| Date: | Tue, 8 Feb 2011 09:22:38 -0500 |
| Reply-To: | Arthur Tabachneck <art297@ROGERS.COM> |
| Sender: | "SAS(r) Discussion" <SAS-L@LISTSERV.UGA.EDU> |
| From: | Arthur Tabachneck <art297@ROGERS.COM> |
| Subject: | Re: Help with parsing a string |
|
| Content-Type: | text/plain; charset=ISO-8859-1 |
Søren,
Of course that could be further complicated depending upon the setting you
have for the cardimage system option. See, e.g.:
http://support.sas.com/documentation/cdl/en/lrdict/64316/HTML/default/viewer
.htm#a000201795.htm
or, in short form: http://tiny.cc/uft5v
Art
--------
On Tue, 8 Feb 2011 01:47:33 -0500, S=?ISO-8859-1?Q?=C3=B8ren?= Lassen
<s.lassen@POST.TELE.DK> wrote:
>Ann,
>Assuming that the U=flower in then second dataline should have been
>OU=flower.
>
>Named input is definitely the way to go. Only problem is the period
>before the <name>=, where SAS expects a blank (BTW, is it really a period,
>and not some other unprntable character, which got translated to a period
>when you posted here?):
>
>So, we have to manipulate the line read first, so that SAS can recognize
>the names:
>
>data test;
> if _N_=1 then
> prxid=prxparse('s/\.([A-Z]+=)/ $1/');
> retain prxid;
> drop prxid;
> input @;
> call prxchange(prxid,-1,substr(_INFILE_,1));
> length record $4 type $6 serial CN OU O U $40;
> input record type serial cn= ou= o= u=;
>cards;
>0001 apple1 00.25.Monkey@address.com.CN=I'll be a monkeys uncle.OU=Mocking
>Bird City.O=some other data.U=some other data . . .

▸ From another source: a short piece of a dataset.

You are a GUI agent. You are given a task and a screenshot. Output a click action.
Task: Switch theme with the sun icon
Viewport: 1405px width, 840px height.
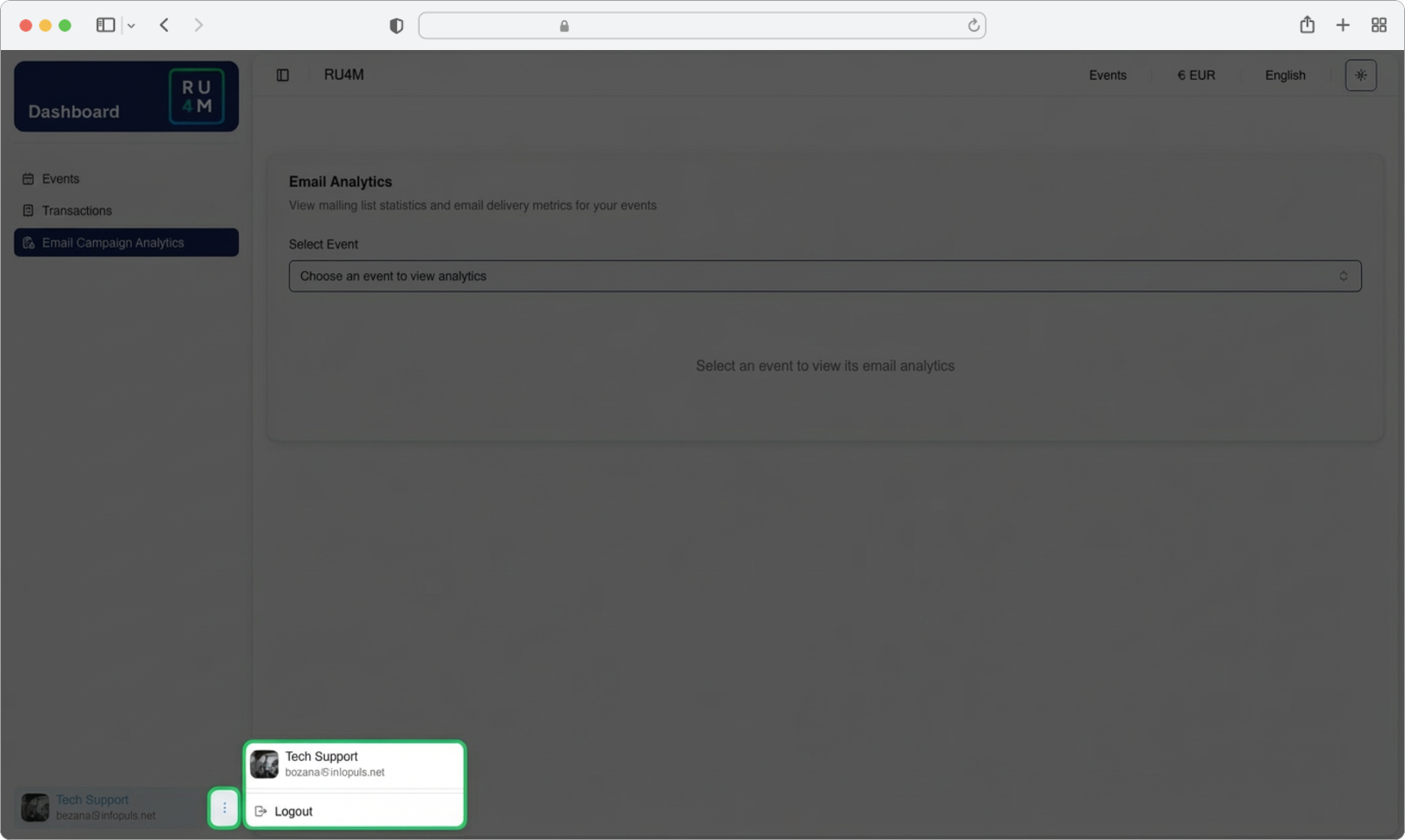(x=1360, y=75)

>0001 apple6 00679D46CKJL.CN=Help - I need someone.OU=flower.O=some other
>data.U=some other data . . .
>0001 apple6 00679D46CKJL.CN=Help - I need someone.OU=flower.U=some other
>data.
>0001 apple6 00679D46CKJL.CN=Help - I need someone.OU=flower.O=some other
>data.
>;run;
>
>What the string in PRXPARSE does: "s" means substitution.
>"/" is a delimiter. "\." means a period (special character, escaped with
>"\", if the "period" is not a period, but e.g. hex(0A) you can change the
>"\." to a hexidecimal digit: "\x0A"). The paranthesis means "remember this"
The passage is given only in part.